Figure 5. Light stimulates the photoreceptor neuron ASJ by evoking an inward current carried by CNG channels

(a) Light evoked an inward current in the ASJ neuron of wild-type worms. The ASJ neuron from acutely dissected live worms was recorded by perforated voltage clamp (−70 mV). A flash of UV-A light (0.5 s, −1log I/I_o) was used to stimulate the neuron. The same intensity and duration of UV-A light was used during the rest recordings unless otherwise indicated. Shown is a representative trace. (b) The light-induced current was sensitive to the CNG-channel inhibitor l-cis-diltiazem. Recording was performed as described in a. l-cis-diltiazem (100 µM) is membrane-permeable and was included in the bath solution. The inhibitory effect of this drug was reversible (Supplementary Fig. 5).
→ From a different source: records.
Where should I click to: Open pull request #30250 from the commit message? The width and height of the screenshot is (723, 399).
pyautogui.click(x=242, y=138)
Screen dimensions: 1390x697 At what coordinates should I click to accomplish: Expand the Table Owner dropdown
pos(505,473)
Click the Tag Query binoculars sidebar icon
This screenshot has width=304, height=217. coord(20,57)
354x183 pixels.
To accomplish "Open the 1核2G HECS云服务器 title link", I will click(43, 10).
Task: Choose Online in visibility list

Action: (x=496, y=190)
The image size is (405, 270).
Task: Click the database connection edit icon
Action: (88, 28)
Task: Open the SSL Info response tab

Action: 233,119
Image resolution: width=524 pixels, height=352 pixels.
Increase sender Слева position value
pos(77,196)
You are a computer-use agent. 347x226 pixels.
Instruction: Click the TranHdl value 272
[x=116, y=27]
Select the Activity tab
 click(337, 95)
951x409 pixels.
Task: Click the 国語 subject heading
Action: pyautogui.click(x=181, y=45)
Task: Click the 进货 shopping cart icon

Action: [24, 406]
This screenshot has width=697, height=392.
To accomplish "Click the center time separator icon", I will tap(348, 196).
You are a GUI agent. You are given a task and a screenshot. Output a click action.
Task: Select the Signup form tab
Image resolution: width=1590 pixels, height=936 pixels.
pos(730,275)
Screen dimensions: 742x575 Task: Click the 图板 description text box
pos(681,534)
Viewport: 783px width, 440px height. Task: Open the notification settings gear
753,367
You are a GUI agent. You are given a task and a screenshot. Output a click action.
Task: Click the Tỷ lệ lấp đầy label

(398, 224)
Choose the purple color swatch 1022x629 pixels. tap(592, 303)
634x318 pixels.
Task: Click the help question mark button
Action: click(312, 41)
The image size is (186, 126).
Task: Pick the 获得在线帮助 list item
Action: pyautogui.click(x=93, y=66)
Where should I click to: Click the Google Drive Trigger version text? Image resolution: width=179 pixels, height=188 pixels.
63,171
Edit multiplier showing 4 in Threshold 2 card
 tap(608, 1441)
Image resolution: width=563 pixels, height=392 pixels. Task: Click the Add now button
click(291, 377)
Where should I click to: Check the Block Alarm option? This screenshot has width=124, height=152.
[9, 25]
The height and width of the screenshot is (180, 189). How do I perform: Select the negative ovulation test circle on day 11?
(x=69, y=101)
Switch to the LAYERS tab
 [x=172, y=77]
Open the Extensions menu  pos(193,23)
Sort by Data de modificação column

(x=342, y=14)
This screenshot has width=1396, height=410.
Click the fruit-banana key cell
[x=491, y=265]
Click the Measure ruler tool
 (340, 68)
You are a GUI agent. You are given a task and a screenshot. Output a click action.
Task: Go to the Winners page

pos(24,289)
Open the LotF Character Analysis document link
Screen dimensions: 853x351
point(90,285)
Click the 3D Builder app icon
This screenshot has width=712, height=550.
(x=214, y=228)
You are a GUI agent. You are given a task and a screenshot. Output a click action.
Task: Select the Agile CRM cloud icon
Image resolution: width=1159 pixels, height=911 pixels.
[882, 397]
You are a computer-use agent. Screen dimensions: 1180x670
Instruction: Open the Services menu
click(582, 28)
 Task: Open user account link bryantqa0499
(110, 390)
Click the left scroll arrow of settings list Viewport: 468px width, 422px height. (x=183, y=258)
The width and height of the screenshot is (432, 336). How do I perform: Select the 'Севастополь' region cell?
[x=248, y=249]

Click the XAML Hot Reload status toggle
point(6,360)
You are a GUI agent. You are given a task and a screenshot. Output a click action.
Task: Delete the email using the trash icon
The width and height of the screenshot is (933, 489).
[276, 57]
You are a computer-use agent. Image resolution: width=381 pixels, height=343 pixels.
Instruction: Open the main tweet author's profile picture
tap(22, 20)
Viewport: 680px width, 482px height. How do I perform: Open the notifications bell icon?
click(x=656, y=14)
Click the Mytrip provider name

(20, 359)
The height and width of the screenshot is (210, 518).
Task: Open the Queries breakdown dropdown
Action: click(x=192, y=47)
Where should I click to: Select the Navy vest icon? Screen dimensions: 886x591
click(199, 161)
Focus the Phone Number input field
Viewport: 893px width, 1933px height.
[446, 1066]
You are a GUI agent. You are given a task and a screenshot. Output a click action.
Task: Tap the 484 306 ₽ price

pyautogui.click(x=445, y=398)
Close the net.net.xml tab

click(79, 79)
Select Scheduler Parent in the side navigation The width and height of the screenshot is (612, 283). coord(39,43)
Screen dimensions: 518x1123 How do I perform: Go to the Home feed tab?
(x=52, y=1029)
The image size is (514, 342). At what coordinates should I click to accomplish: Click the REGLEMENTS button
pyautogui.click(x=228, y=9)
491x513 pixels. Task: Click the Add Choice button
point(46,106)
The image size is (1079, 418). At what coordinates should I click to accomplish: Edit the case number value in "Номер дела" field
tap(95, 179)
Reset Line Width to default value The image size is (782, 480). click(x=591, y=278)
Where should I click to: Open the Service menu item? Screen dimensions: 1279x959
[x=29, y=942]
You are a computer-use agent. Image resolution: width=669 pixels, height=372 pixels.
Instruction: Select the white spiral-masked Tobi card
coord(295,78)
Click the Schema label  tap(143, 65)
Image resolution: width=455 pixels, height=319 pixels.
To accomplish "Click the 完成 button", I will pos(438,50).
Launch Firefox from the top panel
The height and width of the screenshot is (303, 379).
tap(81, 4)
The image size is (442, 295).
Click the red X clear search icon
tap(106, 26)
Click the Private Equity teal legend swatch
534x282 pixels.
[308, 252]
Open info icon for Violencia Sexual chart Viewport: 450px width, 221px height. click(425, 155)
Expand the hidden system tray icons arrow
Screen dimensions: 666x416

Shown is a representative trace. (c) The light-induced current was absent in mutant worms lacking the CNG-channel homolog TAX-2. Recording was performed as in a. Two different tax-2 mutant alleles (p671 and p691) were examined. (d) Bar graph summarizing the data in a–c. **P < 0.00001 compared with wild type, n ≥ 9. Error bars represent s.e.m. (e) I–V relations of the light-induced conductance. Shown are voltage-ramp traces recorded from wild-type worms with and without l-cis-diltiazem and from tax-2(p671) mutant worms.

Figure 6. The light-sensitive CNG channels in the photoreceptor neuron ASJ are sensitive to cGMP

(a) cGMP induced an inward current in ASJ in a concentration-dependent manner. We dialyzed cGMP at varying concentrations into ASJ with the recording pipette. (b) cAMP failed to evoke an inward current in ASJ at concentrations of up to 2 mM. (c) The cGMP-induced current was sensitive to l-cis-diltiazem. The drug (100 µM) was included in the bath solution. (d) The cGMP-induced current was absent in tax-2 mutants. (e) Bar graph summarizing the cGMP- and cAMP-induced currents recorded from wild-type worms (n ≥ 5). (f) Bar graph summarizing the cGMP-induced currents recorded from tax-2 mutant worms. **P < 0.0001 compared with wild type, n ≥ 5. (g) I–V relations of the cGMP-induced conductance. Shown are voltage-ramp traces recorded from wild-type worms with and without l-cis-diltiazem and tax-2(p671) mutant worms. (h) The light-induced and the cGMP-induced conductance shared a nearly identical I–V relationship. The voltage-ramp traces from g and Figure 5e were normalized and superimposed. (i) The light-induced current was blocked by the guanylate cyclase inhibitors LY83583 and MB. LY83583 (100 µM) and MB (10 µM) were included in the bath solution. A control trace (drug free) is also shown. (j) Bar graph summarizing the effects of the guanlynate cyclase inhibitors on the light- and cGMP-induced currents. LY83853 and MB blocked the light-induced current, but had no significant effect on the cGMP-induced current. **P < 0.0003 compared with control, n ≥ 5. All error bars represent s.e.m.